Das erfolgreiche Volksbegehren hat anscheinend einen Bewusstseinswandel bei der bayerischen Staatsregierung ausgelöst: nun will sie nicht nur die Artenvielfalt, sondern auch die bayerische Landwirtschaft retten – beides hat sie über Jahrzehnte schmählich vernachlässigt. Aber während es in Bayern – mit dem großen Druck aus dem Volk – endlich vorwärts zu gehen scheint, sind auf EU-Ebene immer noch rückwärtsgewandte Kräfte am Drücker, die CSU- und FW-Vertreter mittendrin: Vor kurzem hat der Agrarausschuss des EU-Parlaments, mit den Stimmen der Konservativen, Liberalen und vieler Sozialdemokraten, beschlossen, dass die Förderung über die Hektarprämie in der Gemeinsamen Europäischen Agrarpolitik (GAP) weitgehend unangetastet bleiben soll. Davon aber profitierten in erster Linie die flächenstarken Großbetriebe in Ostdeutschland. Die kleinen und mittleren Höfe in Bayern, also gerade Betriebe im Nebenerwerb, haben das Nachsehen. Die Themen Biodiversität und Umweltschutz finden sich außerdem überhaupt nicht in den neuen Agrarzahlungs-Vorschlägen.
Dieses Festhalten am ewigen Gestern hilft aber weder der Artenvielfalt noch den Bäuerinnen und Bauern. Das haben mittlerweile auch viele Landwirte verstanden. Bayern muss nach dem Volksbegehren für die Landwirte Anreize schaffen, muss die notwendigen Maßnahmen für die landwirtschaftlichen Betriebe auch finanziell interessant machen. Auch für die vielen Nebenerwerbslandwirte in Bayern könnte vieles davon lukrativ sein. Aber genau dieses Geld wird nach jetzigem Stand der neuen GAP fehlen. Wenn die Staatsregierung es ernst meint, muss sie dafür sorgen, dass in Brüssel mehr Geld dafür zur Verfügung gestellt wird. Momentan passiert genau das Gegenteil.
Deshalb entscheidet sich bei der kommenden Europawahl die Zukunft: die Zukunft unserer Landwirtschaft, unserer Ernährung, unserer Artenvielfalt.
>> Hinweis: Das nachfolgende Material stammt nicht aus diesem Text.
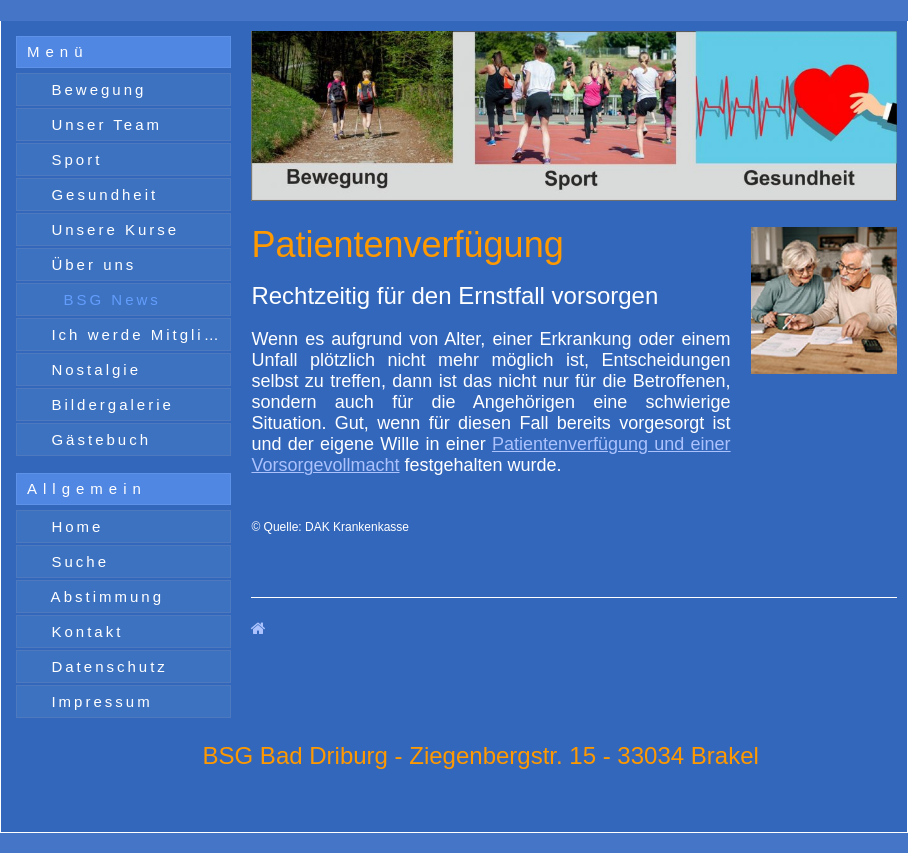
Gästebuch (97, 439)
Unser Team (103, 124)
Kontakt (83, 631)
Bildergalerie (109, 404)
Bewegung (95, 89)
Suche (76, 561)
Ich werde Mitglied (135, 334)
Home (73, 526)
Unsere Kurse (111, 229)
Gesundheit (101, 194)
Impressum (98, 701)
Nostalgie (92, 369)
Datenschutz (106, 666)
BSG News (108, 299)
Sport (73, 159)
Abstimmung (104, 596)
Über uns (90, 264)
Denn gleich nach dieser Wahl wird endgültig die gemeinsame europäische Agrarpolitik (GAP) für die kommenden sieben Jahre beschlossen. Hier werden die Weichen gestellt, wie die Agrarsubventionen, dieser riesige Posten im EU-Haushalt (58 Milliarden Euro, also 38% des EU-Haushalts) künftig ausgegeben werden.
Für uns Grüne ist klar: sie müssen umverteilt werden. Europa braucht eine neue Agrarpolitik. Die flächengebundenen Prämien, von denen hauptsächlich Großbetriebe profitieren, müssen abgeschafft werden. Andernfalls wird die Akzeptanz der Agrarzahlungen noch stärker sinken. Stattdessen müssen die EU-Gelder an einheitliche Maßnahmen und Standards, die einer Verbesserung von Tierwohl und dem Erhalt der Artenvielfalt dienen, gebunden werden. Und wir wollen, dass die ersten Hektare viel stärker gefördert werden. Besonders die bayerischen, vergleichsweise klein strukturierten Betriebe hätten hier einen Vorteil und würden profitieren. Und das ist absolut wünschenswert – denn gerade diese Betriebe gilt es zu erhalten, betreiben sie doch Landwirtschaft, wie wir sie uns wünschen!